Legal clinics have long been an important opportunity for LL.M. students to gain work experience. Often with a focus on social justice, the clinics provide students with a chance to make a positive impact on some of society’s most vulnerable people.
However, the coronavirus pandemic and shift to remote work has raised a number of problems for legal clinics, which are finding it harder to secure new clients and job opportunities for students, but their scope of work is evolving too.
One example is the Sussex Human Rights Law Clinic, an optional spring module for students on the law school’s LL.M. in International Human Rights Law. The UK clinic’s clients include charities and advocacy groups, such as Amnesty International, Child Rights Connect and Survival International.
Last semester, the clients were already secured, and briefs identified before the pandemic hit, so there was no impact on demand for the clinic’s legal services. But coronavirus posed several challenges for how LL.M. students collaborated.
Stephanie Berry, a senior lecturer in international human rights law at the University of Sussex, says it is much easier if students are able to sit next to each other to work. In doing so they discuss and develop ideas, motivate and support each other. “When students don’t see each other regularly and all contact is via zoom, it is much easier for deadlines to slip or for motivation to wane. Conflict also arises,” she says.
There were pros and cons to the online environment. Students were better able to focus on their individual tasks, which required less collective management. However, some did not pull their weight, requiring others to step in at the last minute and revise the work. “This is really where working next to each other is a benefit as this issue would have been identified and addressed much sooner,” says Berry.
Fewer internships, volunteer positions
The pandemic also hit the job opportunities of her LL.M. students, who report far fewer internships or volunteer positions available in the international human rights law sector, compared to previous years. “Consequently, only students with the highest grades are getting opportunities,” Berry says.
The flip side is that many internships are more accessible that usual, as students are able to do them remotely. “Internships are frequently unpaid or poorly paid — and based in major cities including London. The cost is often prohibitive, so being able to work from home is a real advantage here,” says Berry.
But the supply of human rights lawyers does not appear to meet the demand for the work, with some legal clinics at law schools reporting an uptick in pro bono business. At the University of Bristol’s Law Clinic, which provides justice for the vulnerable while giving students a clinical legal education through worthwhile social service, the number of inquiries from prospective clients has risen because of coronavirus.
A number of the requests concern employment rights amid mass redundancies, while there have also been issues arising from tenants who have been unable or unwilling to return to their property, but are still potentially required to pay rent.
Pro bono work is evolving
More broadly, pro bono work that has traditionally focused on litigation for people who cannot afford legal services is evolving into other types of legal expertise including capital markets and corporate law. That is because finance has become a key problem for charities and NGOs in the pandemic. Yet these financial pressures are also making it harder for law students to find pro bono work, because the NGOs and charities are usually intermediates connecting legal clinics to clients.
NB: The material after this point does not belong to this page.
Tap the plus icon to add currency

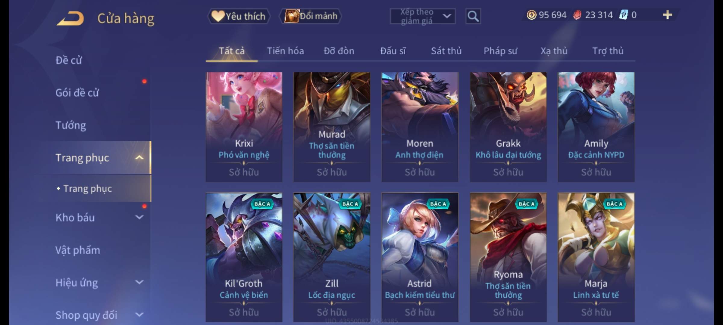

For Bristol’s Law Clinic, though, the problems of the pandemic are more administrative in nature: for the past five years the clinic has operated a paper-based filing system, with all records printed and stored on campus in the UK. In early March, when the pandemic struck, the law students raced to transfer all documents online in just 18 days ahead of a nationwide lockdown in the UK.
“This has meant that the service has continued pretty much seamlessly in the vast majority of cases,” says John Peake, a senior lecturer at Bristol’s law school and director of the clinic.
The training new students receive before being allocated any cases has also been moved online. What is more, face-to-face advice has sadly come to an end, so all outreach sessions are cancelled. “This has been regrettable but necessary,” says Peake. “We are now looking at trying to reinstate the outreach sessions, but this can only be on a remote basis for the foreseeable future.”
The same can be said for job opportunities for the clinic’s students. “The chances are reduced,” Peake says. “The obstacles start with the initial application, selection and then training.” Supervision can also be problematic when you do not know the individual or they are new to an organization, he adds. “It is also invidious to bring in volunteers when staff are furloughed or have been made redundant.”